More than one of us expressed the sense that as we were making this very list, our ugly voice was offering a running commentary about how we were wrong to think we were good at these things. Sometimes something on one person's list would lead another person to say, "Oh, that should be on my list, too!" And best of all, of course, was every time someone said, "You are SO good at that!" I fell into the trap of not maintaining the spirit of the event and when my dear sister M.E. offered up one thing that she's good at, as only a judgey older sister could I said, "Are you REALLY, though?" And I felt horribly guilty immediately afterwards, but it actually led to a good discussion of how we know we're good at things, and I conceded that, whatever it was (and I can't even remember now), she is indeed very good at it.
Then, it was onto the hard part: talking about the Speech Bubbles exercise and how the ugly voice makes us feel.
We didn't discuss our specific responses to this, partly because nobody really wanted to rehash these, and partly because JCH said that she'd done a lot of work in the past to quiet this voice and didn't want other people's voices stirring hers up.
This opened the opportunity to talk about depression, cognitive behavioral therapy, and how we learn to handle this voice. Some people found it was valuable to take this voice as a challenge, to prove it wrong. M.E. recommended Kimya Dawson's song, "The Competition," which you can listen to below:
This song is all about dealing with those voices.

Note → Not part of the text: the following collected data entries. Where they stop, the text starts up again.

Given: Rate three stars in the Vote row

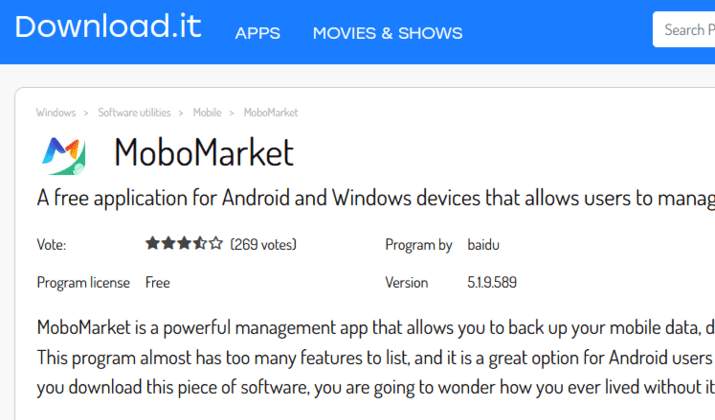Looking at the screenshot, I should (x=184, y=243).
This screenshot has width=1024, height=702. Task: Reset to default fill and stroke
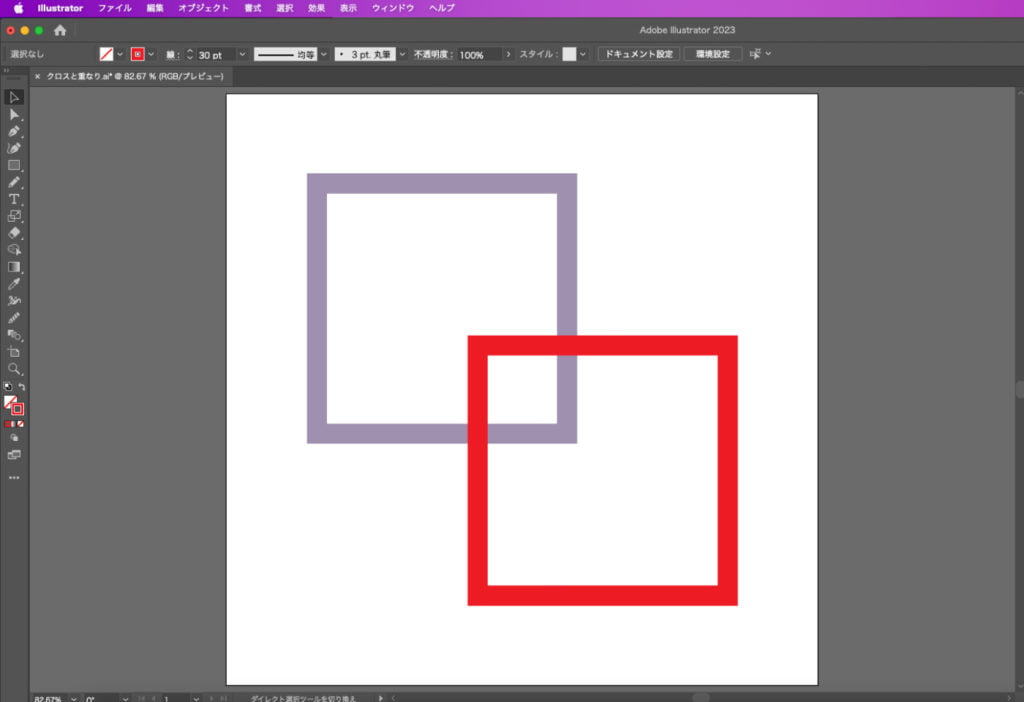click(8, 387)
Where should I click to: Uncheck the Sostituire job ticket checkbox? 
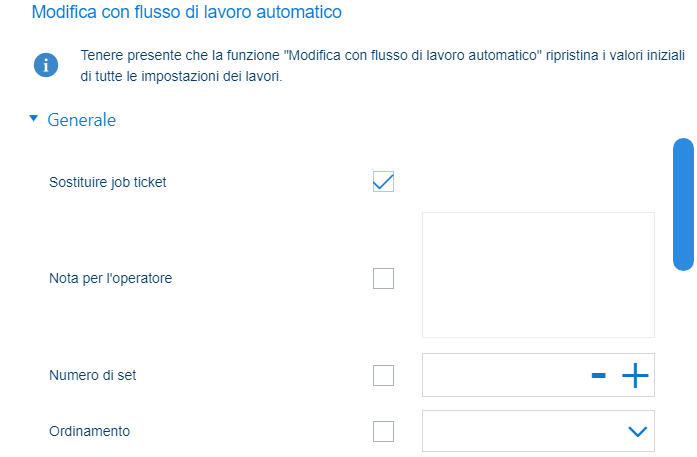coord(383,181)
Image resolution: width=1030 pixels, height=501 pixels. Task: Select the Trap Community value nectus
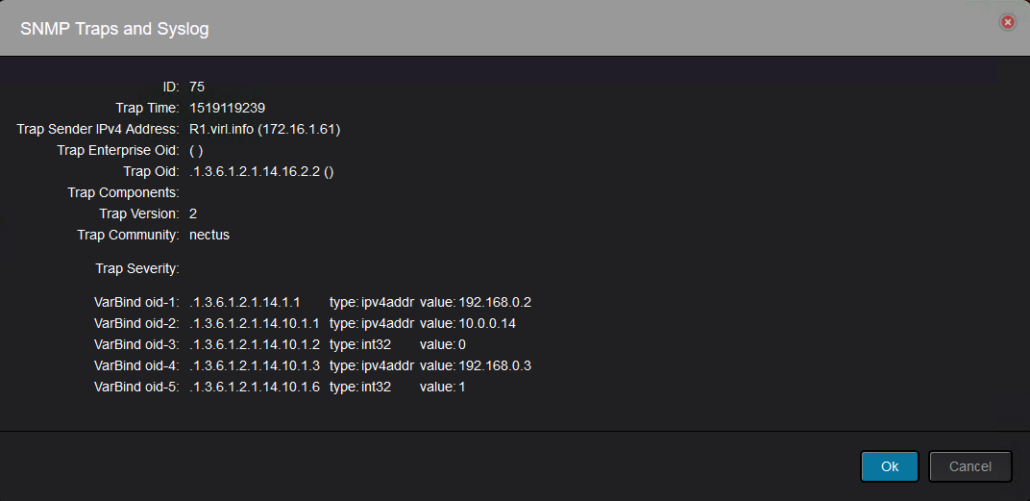click(209, 235)
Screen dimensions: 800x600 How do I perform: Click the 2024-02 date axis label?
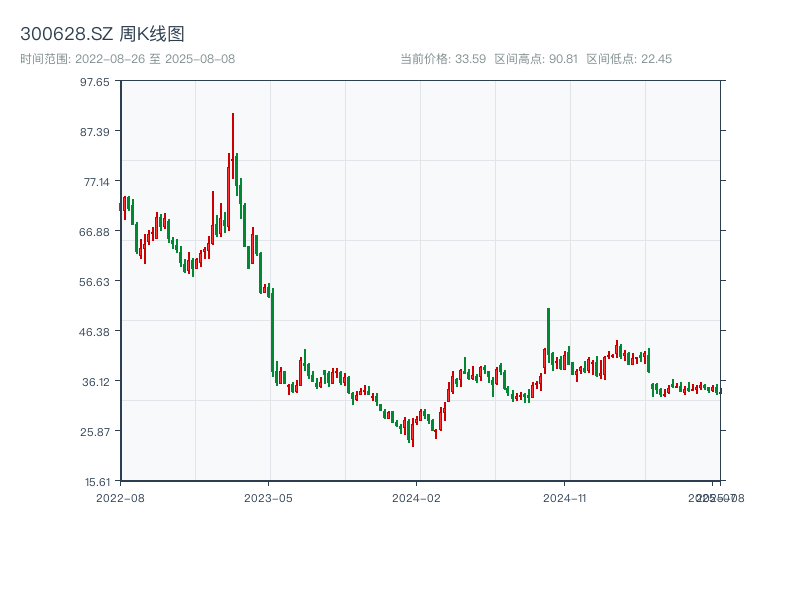(417, 497)
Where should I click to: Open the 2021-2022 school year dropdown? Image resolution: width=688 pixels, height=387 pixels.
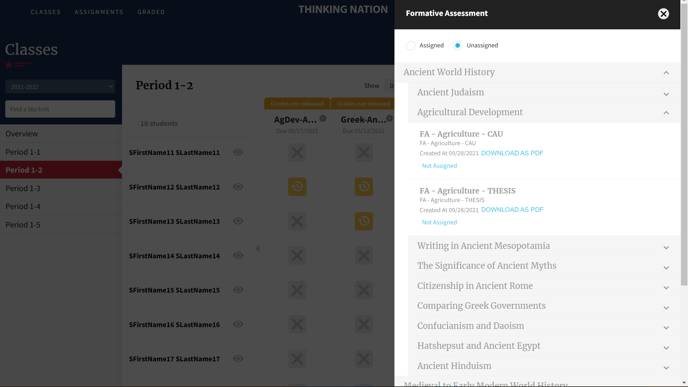60,87
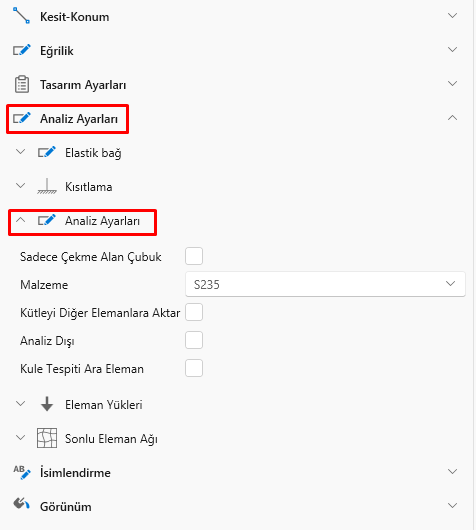
Task: Click the İsimlendirme AB pencil icon
Action: pos(22,472)
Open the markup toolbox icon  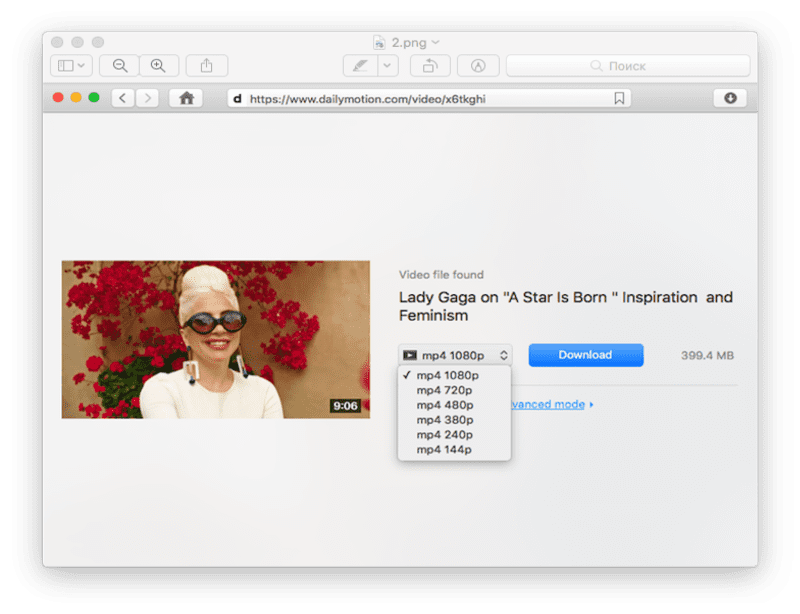point(478,66)
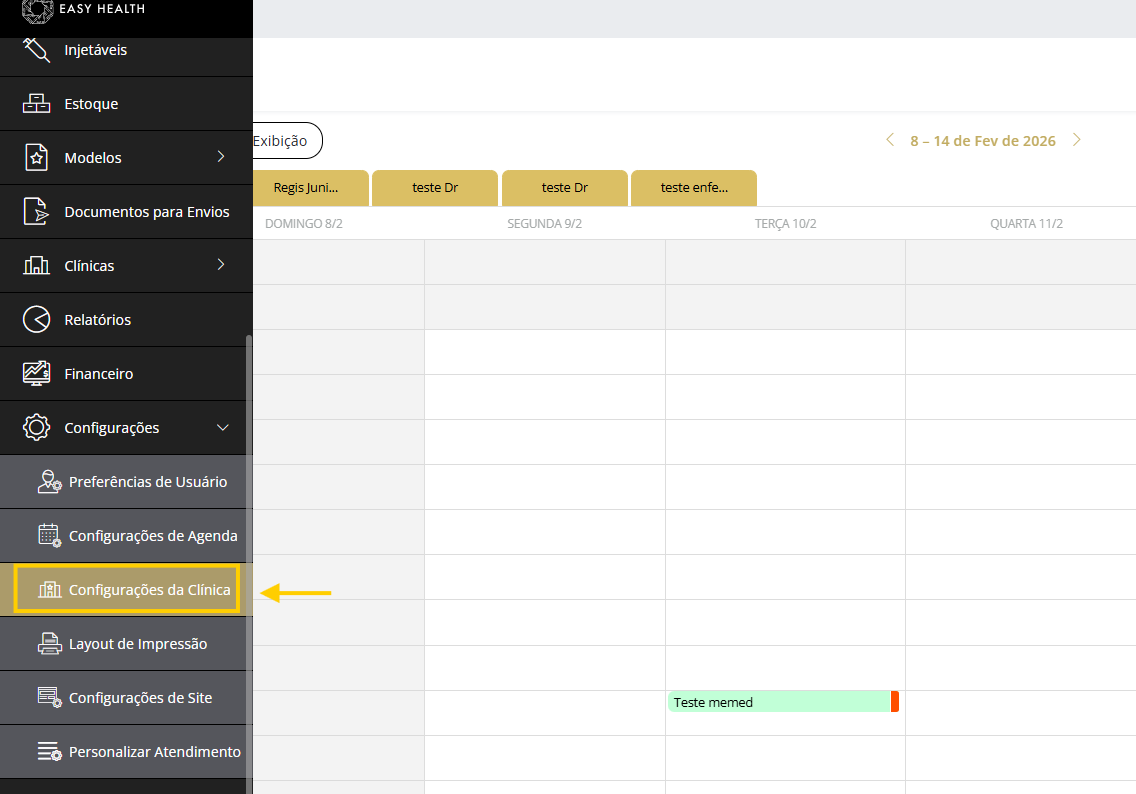Click the Configurações de Site icon

pos(49,698)

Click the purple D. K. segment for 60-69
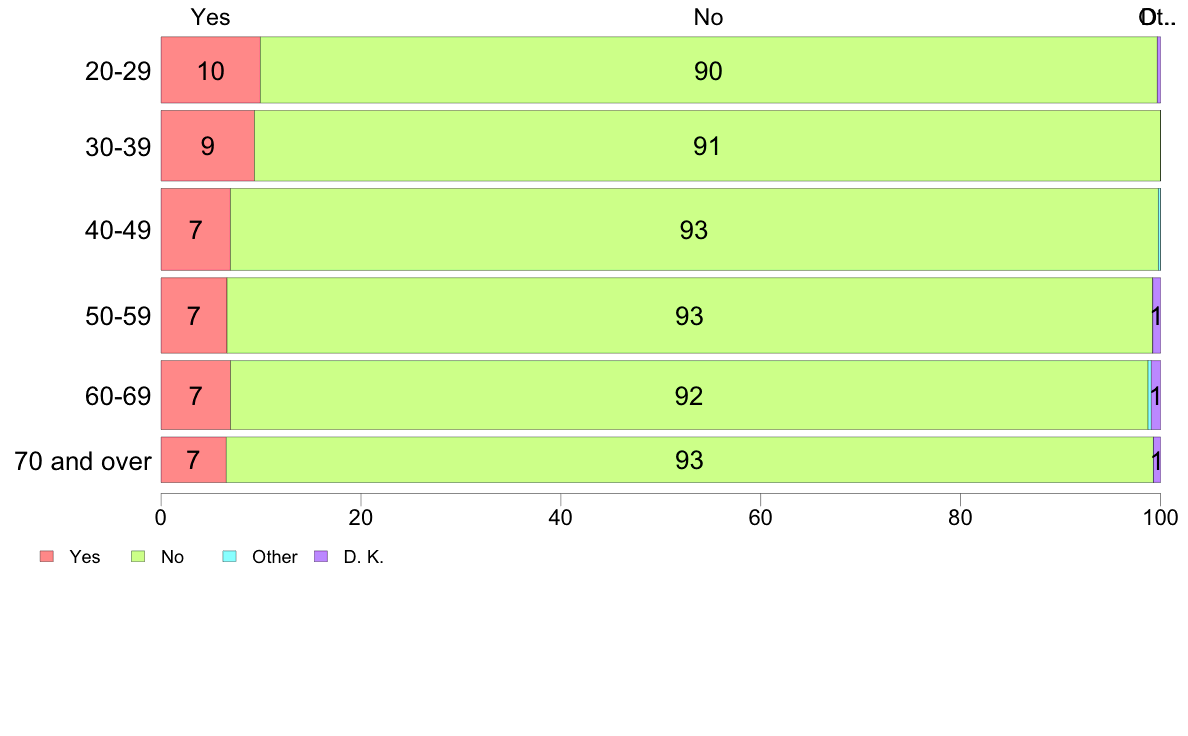1156,395
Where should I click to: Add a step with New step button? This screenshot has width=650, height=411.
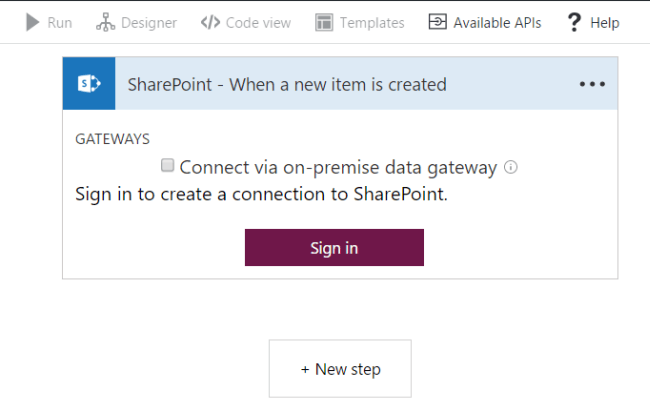340,369
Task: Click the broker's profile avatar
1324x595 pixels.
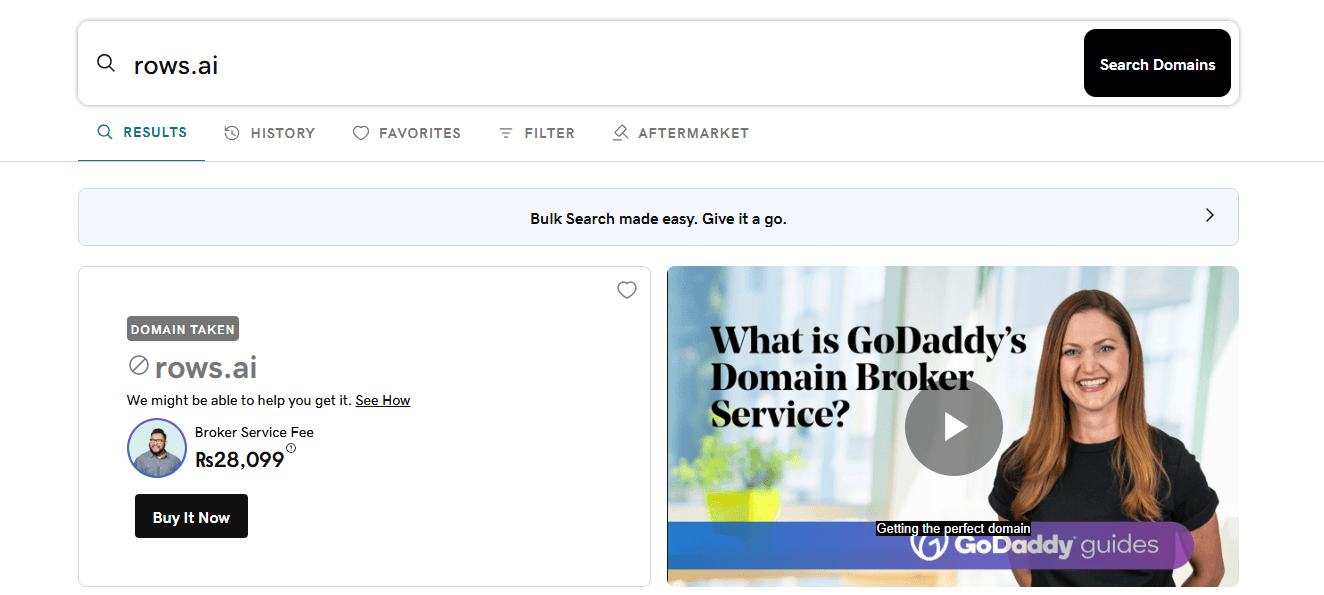Action: [x=157, y=448]
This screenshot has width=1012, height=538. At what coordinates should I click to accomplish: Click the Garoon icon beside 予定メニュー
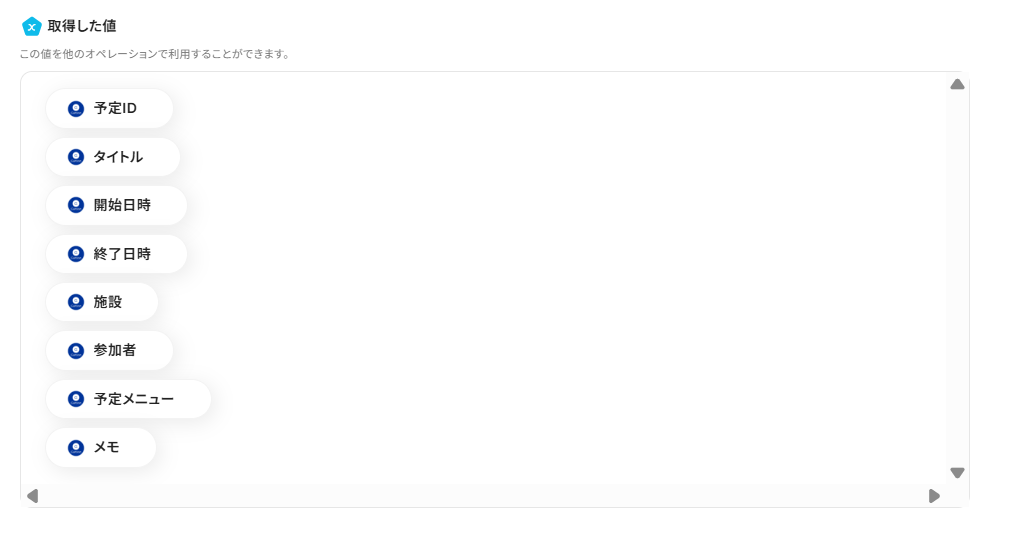coord(76,399)
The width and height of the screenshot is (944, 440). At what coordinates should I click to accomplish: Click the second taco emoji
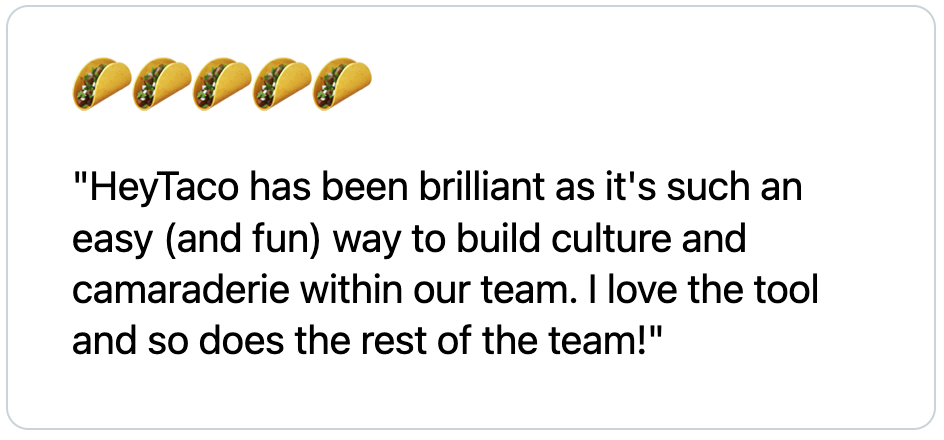click(162, 83)
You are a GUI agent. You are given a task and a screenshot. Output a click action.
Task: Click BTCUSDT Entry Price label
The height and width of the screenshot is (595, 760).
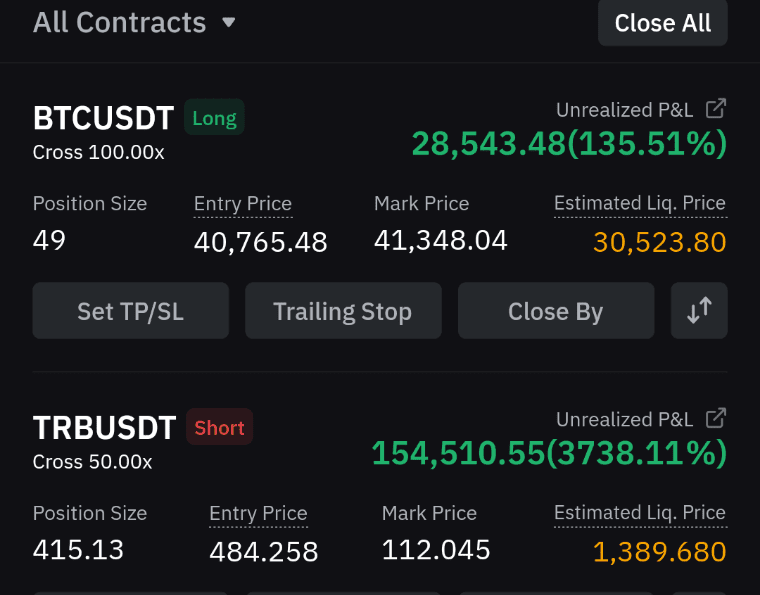click(243, 204)
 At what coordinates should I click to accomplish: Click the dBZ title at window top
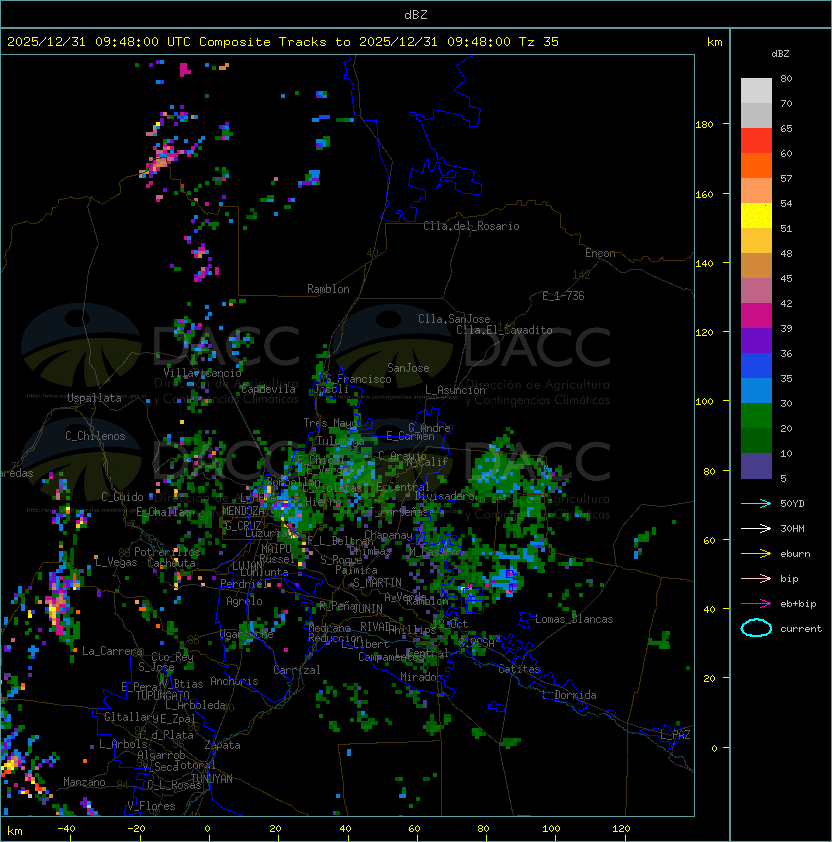tap(416, 14)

I shared my own experience with depression. My ugly voice looks like the Thesulac demon from the TV show Angel. When the episode featuring this demon aired, I was just barely in remission; I had been on meds for not quite a year. It is so easy to see the ugly voice as a version of ourselves (as, indeed, A.S. said she did), that it was so valuable to me to have something external to ascribe it to. Many of us felt it was valuable to be able to externalize this voice, but A.S. pointed out that, if you have actually had someone not-you saying the same things your ugly voice does, then it's not hard at all to imagine it as something external. We agreed that exploring this kind of trauma isn't really within the scope of Make It Mighty Ugly, but we also talked about how, if you aren't spending time with the people who say these things to you anymore, but you're still hearing them inside your head, then you must have internalized the ideas and there might be value in externalizing them again.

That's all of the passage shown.